> **Exercise aim**: Skip the pictures. Retype exactly, and only, the lines between the line holding "This screenshot has width=469, height=256." and the last line below, inclusive.

Records from a dataset
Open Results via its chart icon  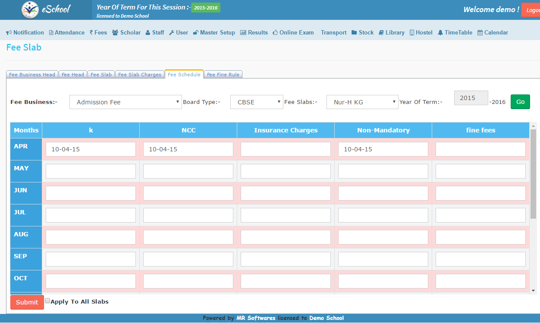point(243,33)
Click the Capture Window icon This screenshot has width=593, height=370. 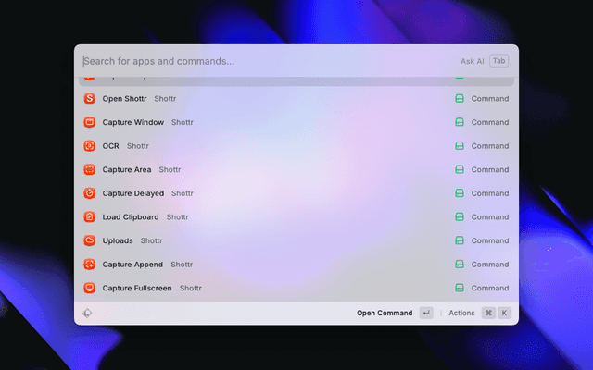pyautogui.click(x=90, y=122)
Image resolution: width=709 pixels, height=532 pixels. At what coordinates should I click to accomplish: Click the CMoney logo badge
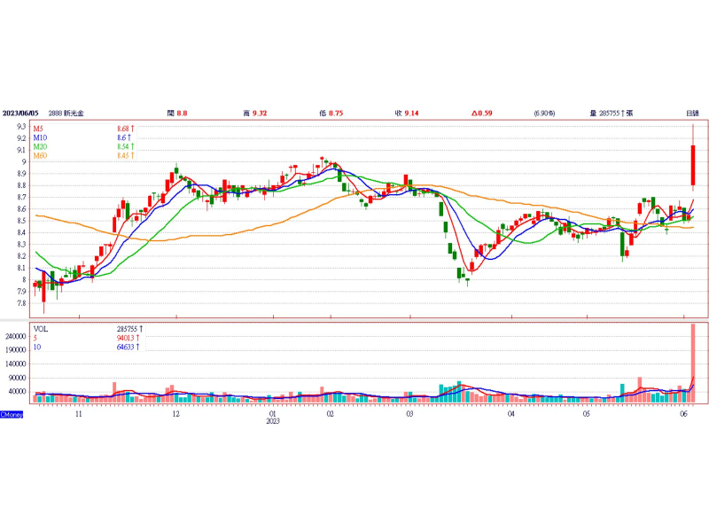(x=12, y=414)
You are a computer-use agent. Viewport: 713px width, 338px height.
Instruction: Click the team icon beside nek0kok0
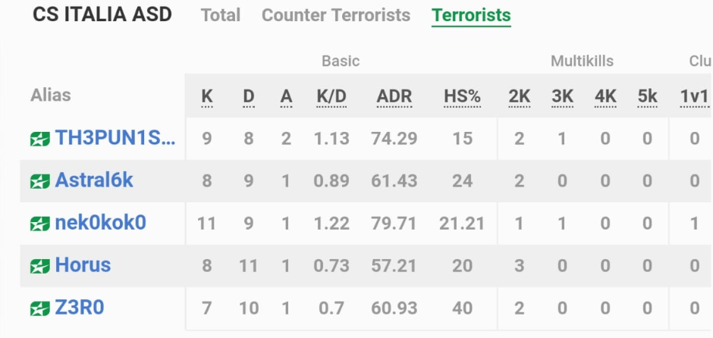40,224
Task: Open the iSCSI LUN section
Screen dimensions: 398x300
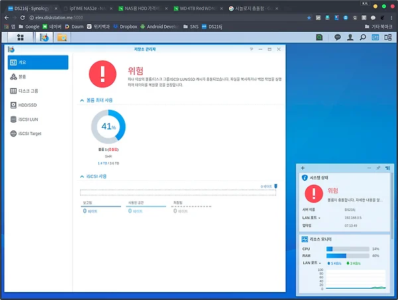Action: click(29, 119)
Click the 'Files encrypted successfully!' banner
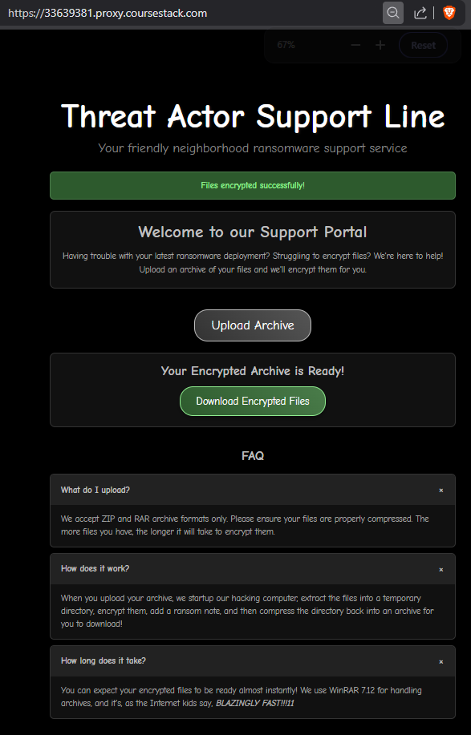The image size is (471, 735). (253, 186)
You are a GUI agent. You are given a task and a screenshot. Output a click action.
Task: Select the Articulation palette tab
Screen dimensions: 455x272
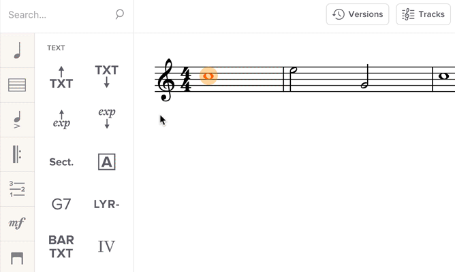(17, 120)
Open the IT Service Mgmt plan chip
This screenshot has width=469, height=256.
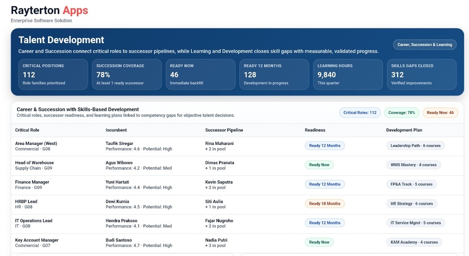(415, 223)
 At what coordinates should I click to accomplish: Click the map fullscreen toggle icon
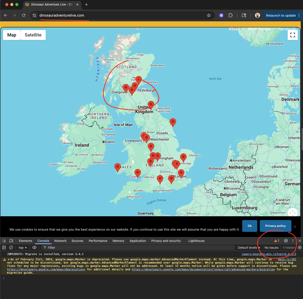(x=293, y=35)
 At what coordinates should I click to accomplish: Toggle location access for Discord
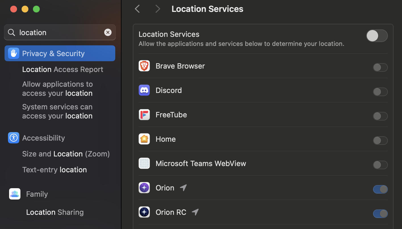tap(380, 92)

> **Task answer**:
This screenshot has width=469, height=256.
(415, 223)
 At what coordinates should I click to accomplish: Click the map fullscreen toggle icon
(x=293, y=35)
 At what coordinates should I click to accomplish: Toggle location access for Discord
tap(380, 92)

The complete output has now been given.